Dr. Laalitha Surapaneni, a physician at the University of Minnesota, was first in line for the hearing. She said in an interview that she had waited outside in the cold since 3:30 a.m. with no guarantee that she'd get to talk because she considers climate change to be a health emergency. When she got drawn at random to testify, she asserted that the updated review is “inadequate” because it doesn't properly address human health risks from a spill or the threat of climate change to human health.
“You have the power to protect the health of Minnesotans — not just today but the health of generations to come,” Surapaneni told the commissioners. Line 3, which was built in the 1960s, starts in Alberta and clips a corner of North Dakota before crossing northern Minnesota en route to Enbridge's terminal in Superior, Wisconsin. Enbridge says the old line needs replacing because it's increasingly prone to corrosion and cracking and can run at only about half its original capacity.
The Minnesota Court of Appeals sent the previous final version of the project's environmental review back to the commission after finding that the massive document failed to adequately deal with the potential risks of an oil spill in the Lake Superior watershed.

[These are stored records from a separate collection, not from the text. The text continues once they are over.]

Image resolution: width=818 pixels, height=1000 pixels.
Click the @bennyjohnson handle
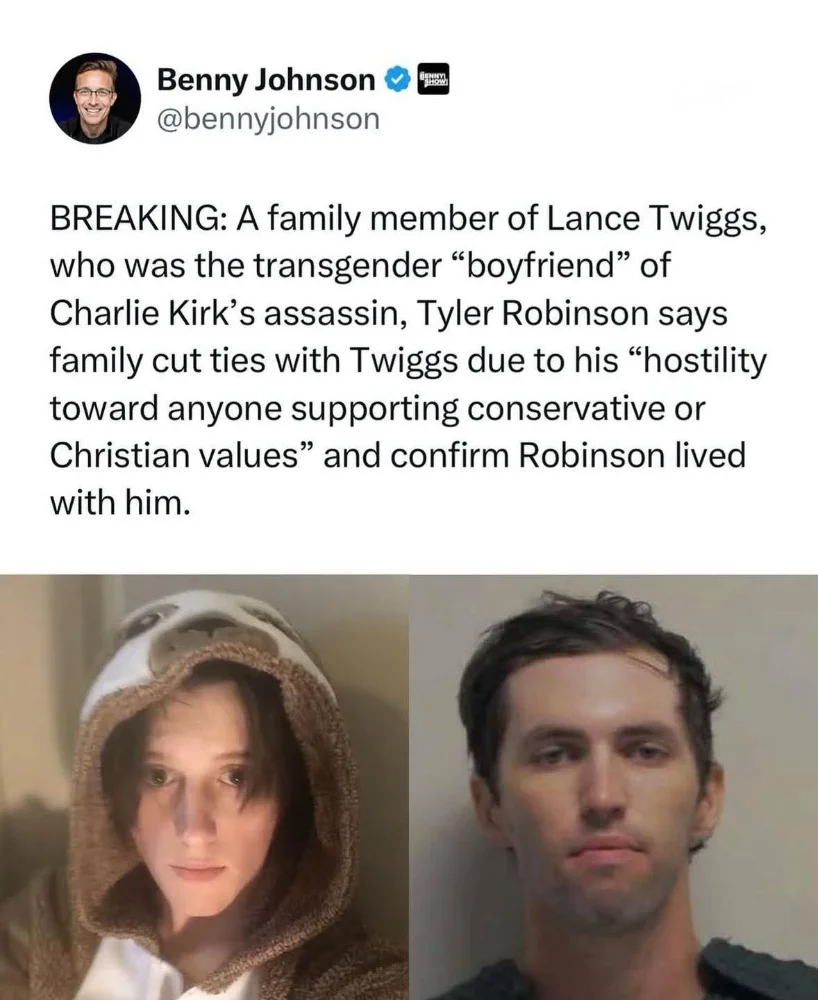click(268, 118)
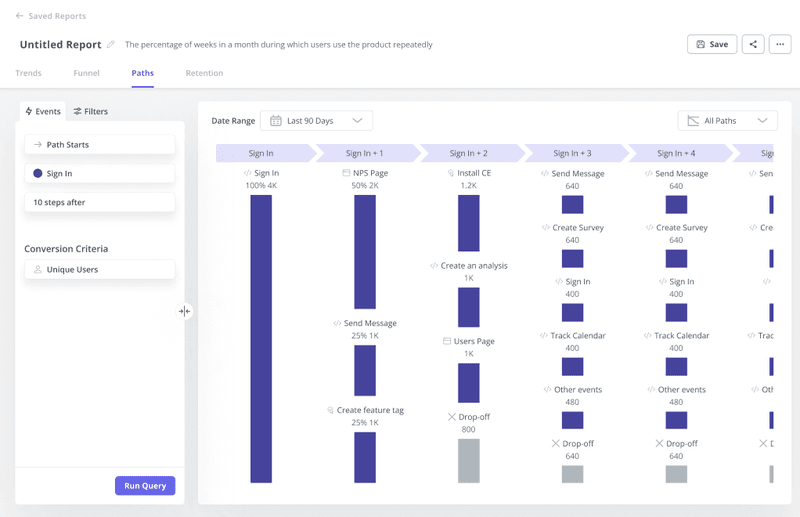Open the All Paths dropdown
Screen dimensions: 800x517
[x=762, y=121]

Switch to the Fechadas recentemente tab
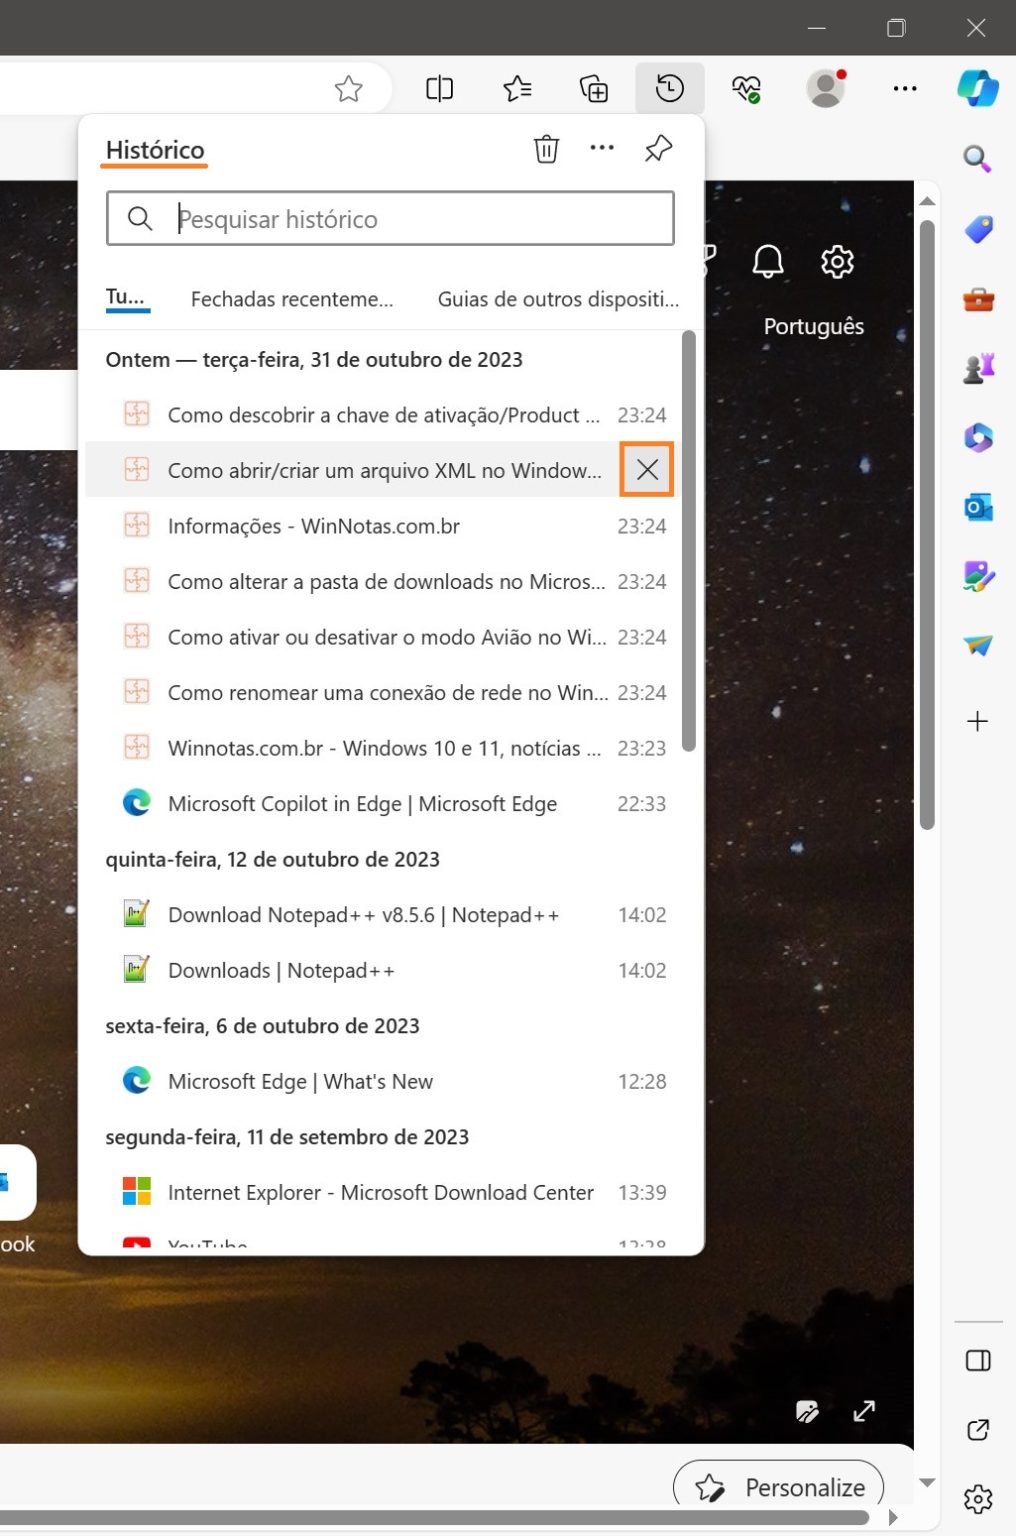(291, 298)
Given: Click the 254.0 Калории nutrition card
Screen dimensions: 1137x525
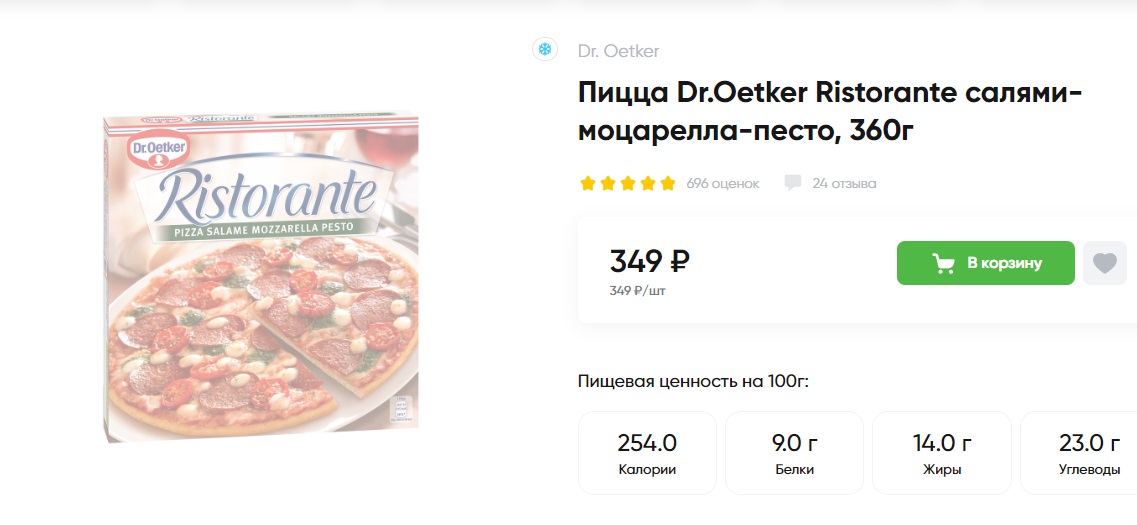Looking at the screenshot, I should tap(647, 453).
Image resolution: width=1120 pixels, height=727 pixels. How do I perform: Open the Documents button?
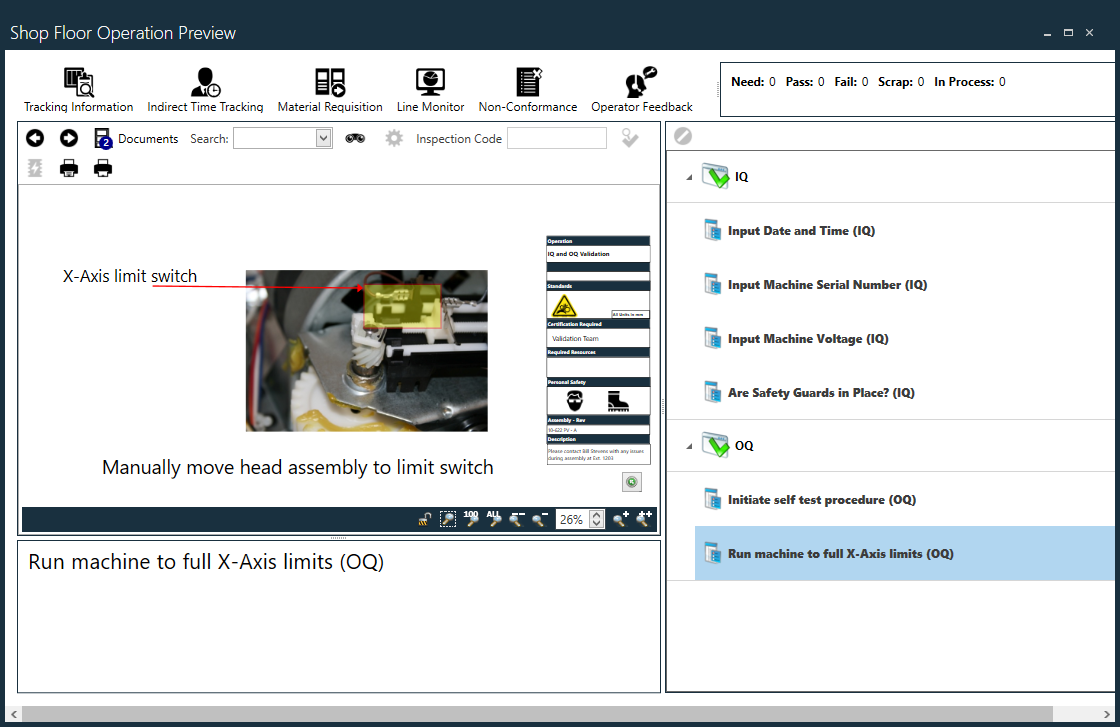tap(136, 139)
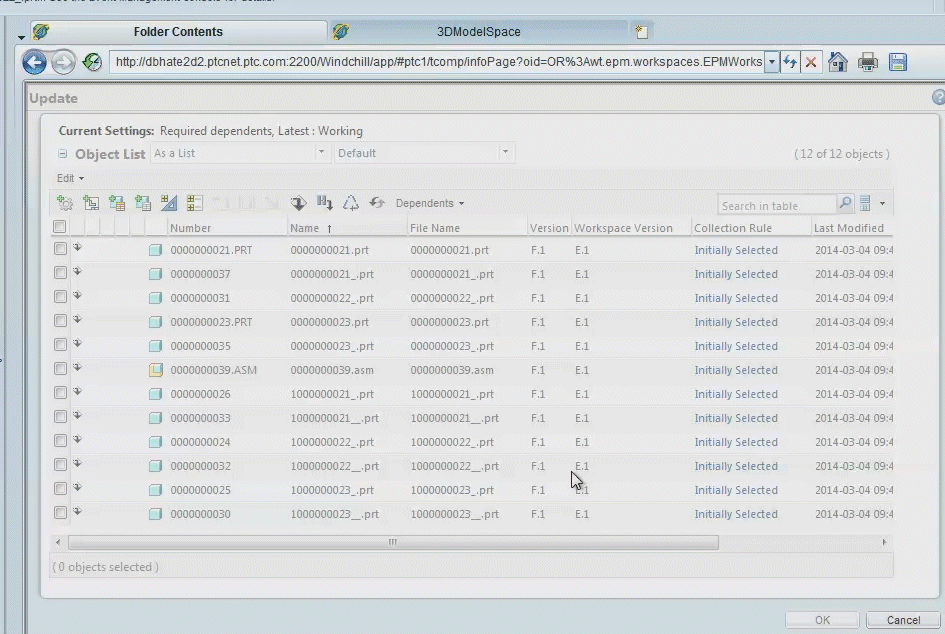Open the Default table view dropdown

(x=506, y=153)
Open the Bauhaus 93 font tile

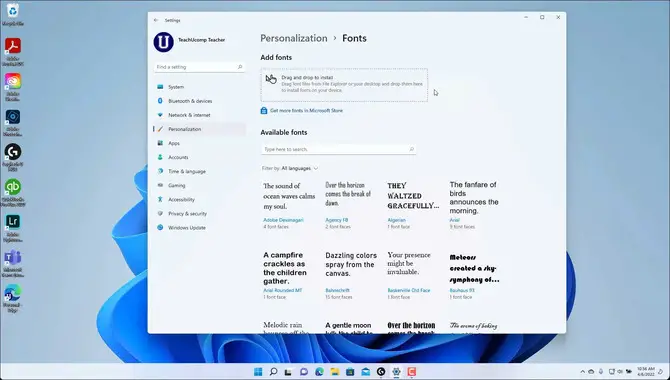(x=475, y=275)
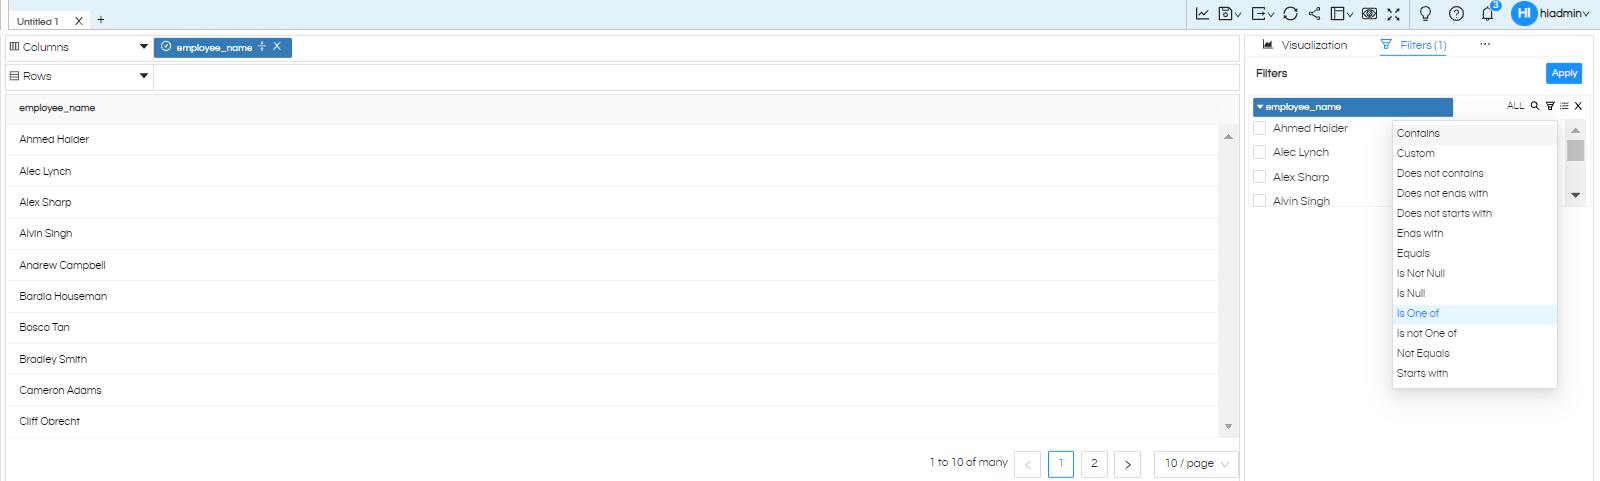Tick the Alec Lynch filter checkbox

click(x=1260, y=152)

The state Department of Commerce then conducted additional modeling and concluded in the update that there was little chance of a spill reaching the lake.
So the central questions on the commission's agenda were whether the update is adequate to pass muster with the courts, and if so, whether to reissue the certificate of need and route permit that Calgary, Alberta-based Enbridge needs to proceed with building the Minnesota segment. The new Canadian and Wisconsin segments are already operating.
Enbridge said in a filing ahead of the hearing that the update meets the court's concerns and that the record continues to show that the project is needed. Friday's session — the 68th public hearing on the project by Enbridge's count — was meant for comments from the general public, including several lawmakers.
Democratic Rep. Frank Hornstein, of Minneapolis, was one of the relatively few testifiers to address the adequacy of the updated environmental review. He said there are still significant shortcomings with how it addresses the need for a rapid spill response.
But Democratic Sen. David Tomassoni, of Chisholm, who has applied to fill an open seat on the PUC, urged commissioners to approve the update and reaffirm the certificate of need and route permit. “The old pipeline needs replacing," Tomassoni said. "Replacing old infrastructure protects our water and natural resources. The construction alone will provide hundreds of good paying jobs with the latest and most modern technology. It just makes good sense to do so.”
The commission will hear Monday, and Tuesday if more time is needed, from official parties to the case, which include Enbridge, its allies, and environmental and tribal groups opposed to the project. Their testimony is expected to focus more closely on the updated environmental review. If the commissioners sign off, Enbridge will still need to secure some state and federal permits.